What will the computer be doing once re-started? HTTP server explaining itself? Running a small "Blinkenlights" display? Obviously it won't be running "Rogue" or "Sail" (ever try to paper tape in commands for those games? me neither)... and I'm fairly sure graphics aren't going to be that great either- imagine 6-10 people (that's the number of people it replaced) running around with pencils and erasers.

Maybe it will join the grid and contribute that last little bit of proof to the anthropogenic global warming theory... yeah, maybe....

Otherwise, great news and a tremendous waste of electricity.

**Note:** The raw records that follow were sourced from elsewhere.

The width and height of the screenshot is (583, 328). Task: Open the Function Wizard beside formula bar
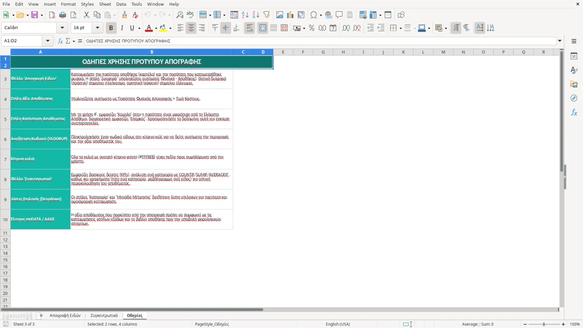tap(60, 41)
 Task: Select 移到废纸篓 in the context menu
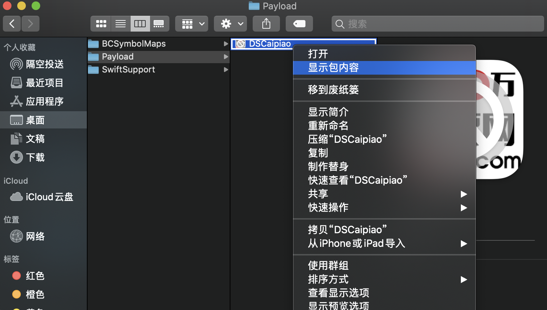333,90
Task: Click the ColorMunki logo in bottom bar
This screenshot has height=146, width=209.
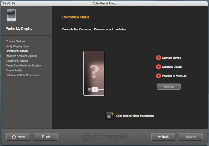Action: [105, 137]
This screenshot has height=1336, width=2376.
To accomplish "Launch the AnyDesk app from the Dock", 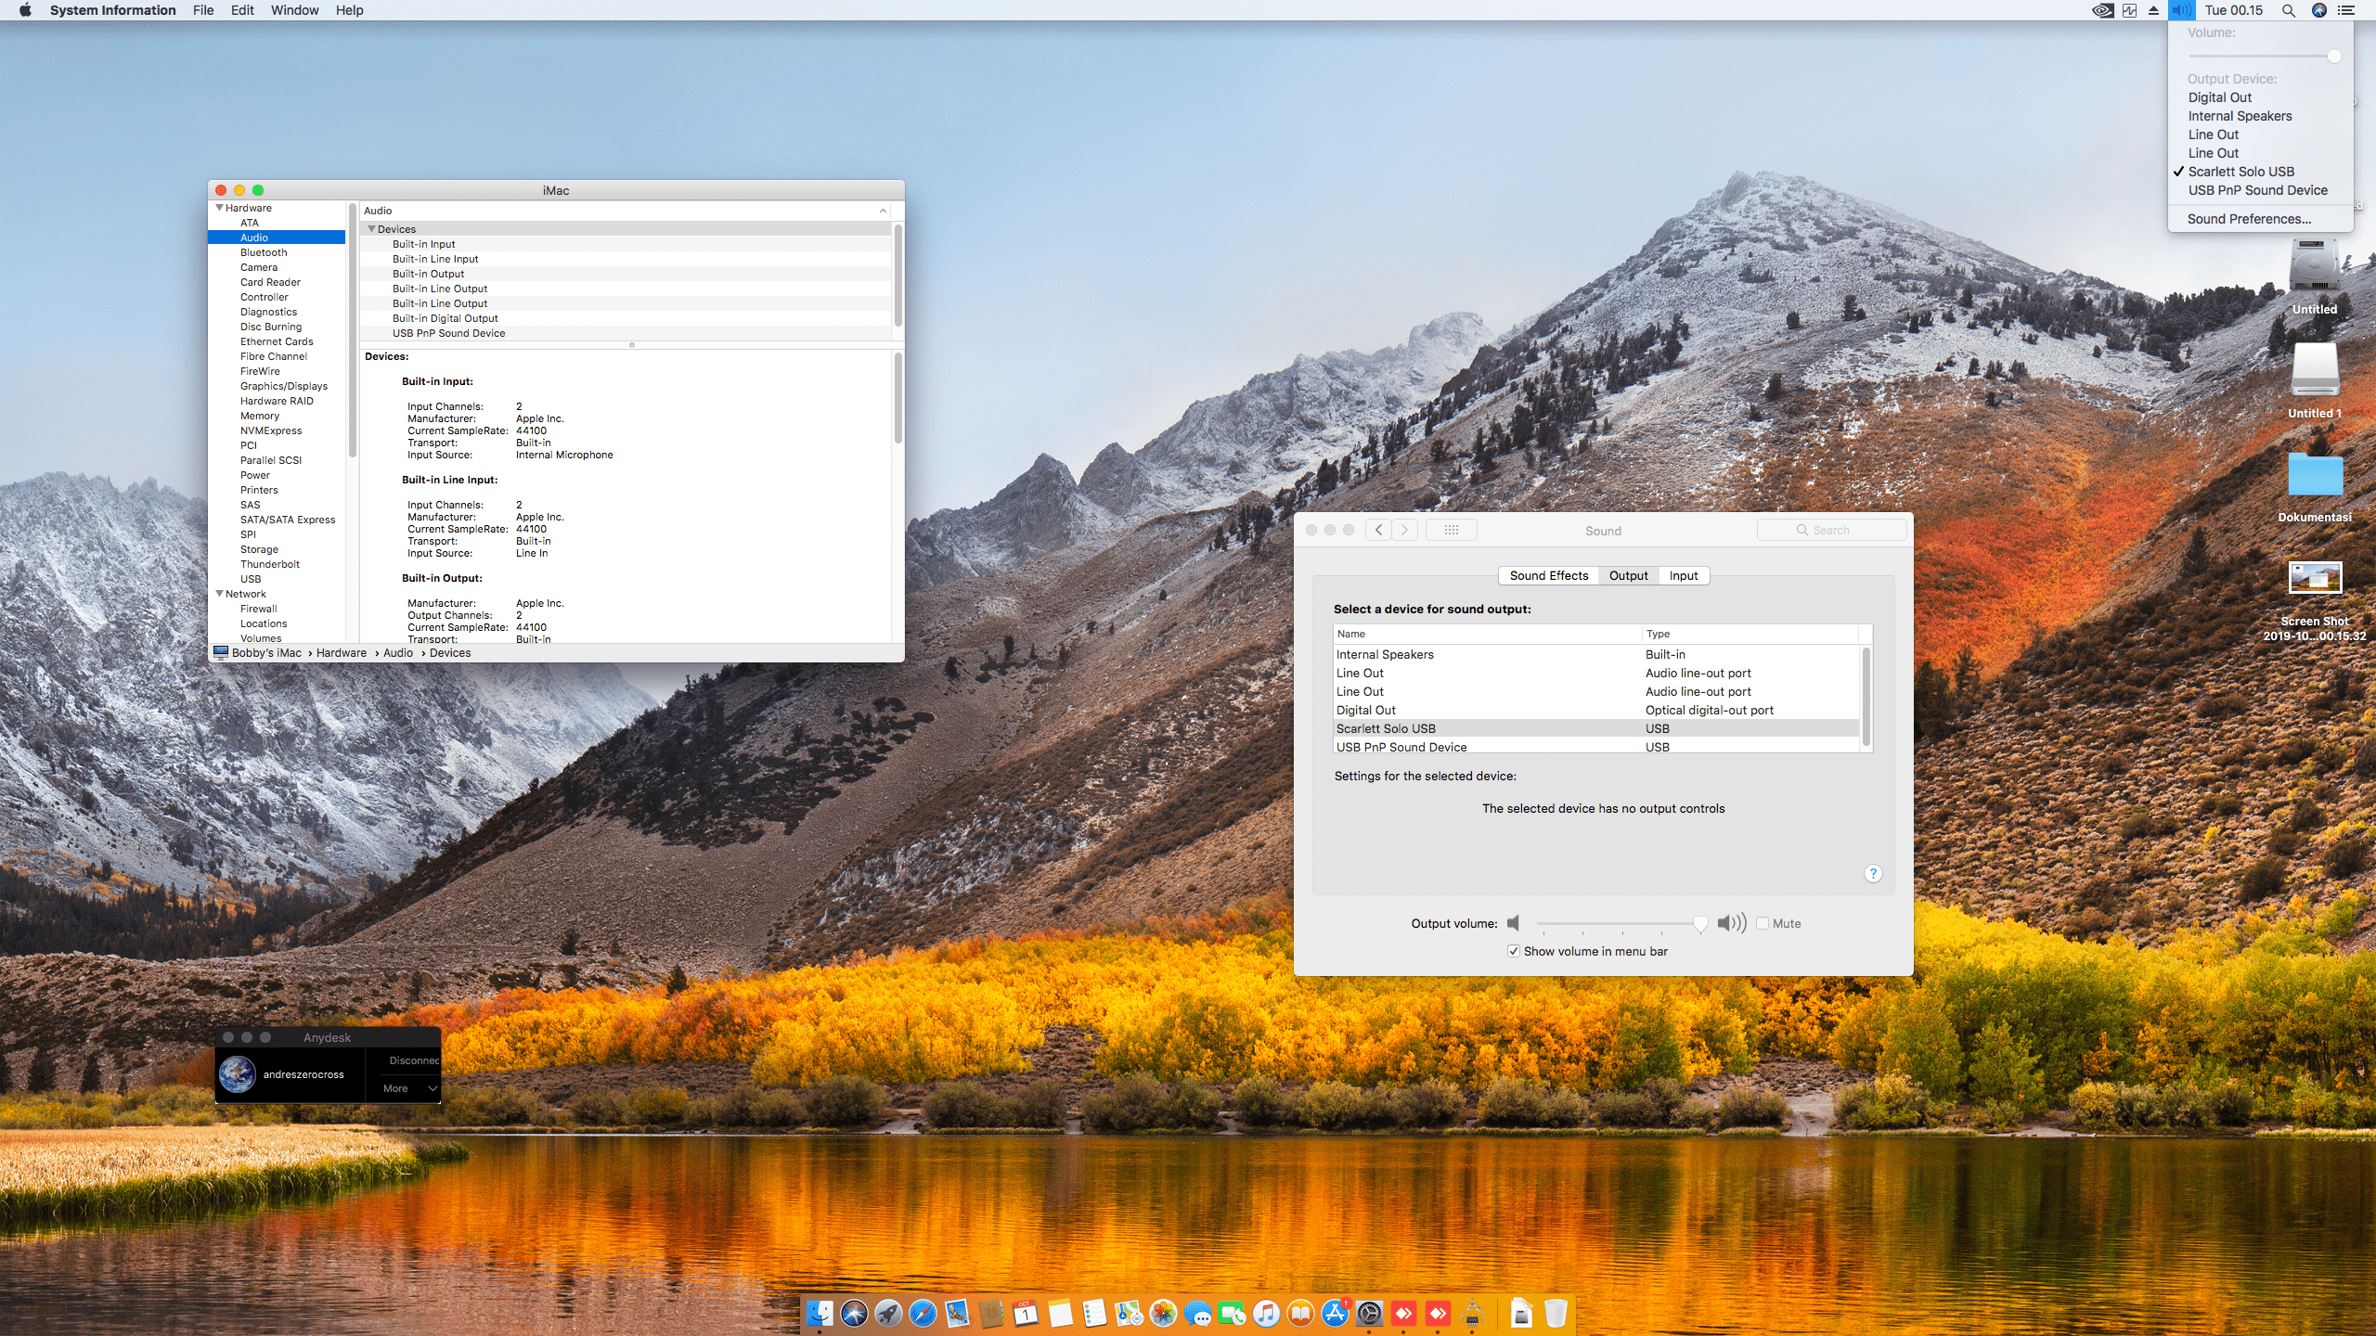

(the above is meant as humor and infers a realistic question about the how's and why's we do some of the things we do)

AUSSIE_FLOYD_FAN said,
erm 40-50 years?

PRE MIcrisoft operationg system for the long haul

The word reboot in this context is extremely misleading -- it hasn't actually been powered on that long. The reboot they are talking about is more like a rebuild -- it's just a misnomer from typical non-technical news sources... I'm a little disappointed Neowin didn't pick it up.

omni said,
The word reboot in this context is extremely misleading -- it hasn't actually been powered on that long. The reboot they are talking about is more like a rebuild -- it's just a misnomer from typical non-technical news sources... I'm a little disappointed Neowin didn't pick it up.


Agreed. I was thinking exactly the same thing. The first thought that came to mind is how reliable their power is to not have even an accidental reboot in decades! UPS or not. Then come to find out it's not "reboot" it should be titled "Oldest computer BOOTED for first time in decades".

On a side note, I hope they don't find out the oldest computer has the oldest virus that's going to unleash armageddon with the most diabolical evil viral code that no AV can protect against bringing the world's computer systems to the ground. BWAH-HA-HA-HA!!!!

Computers in those days were built from individual components, not the cards, etc. used in modern computers. Imagine soldering together the millions of individual transistors that would make up a typical CPU. It would take ages.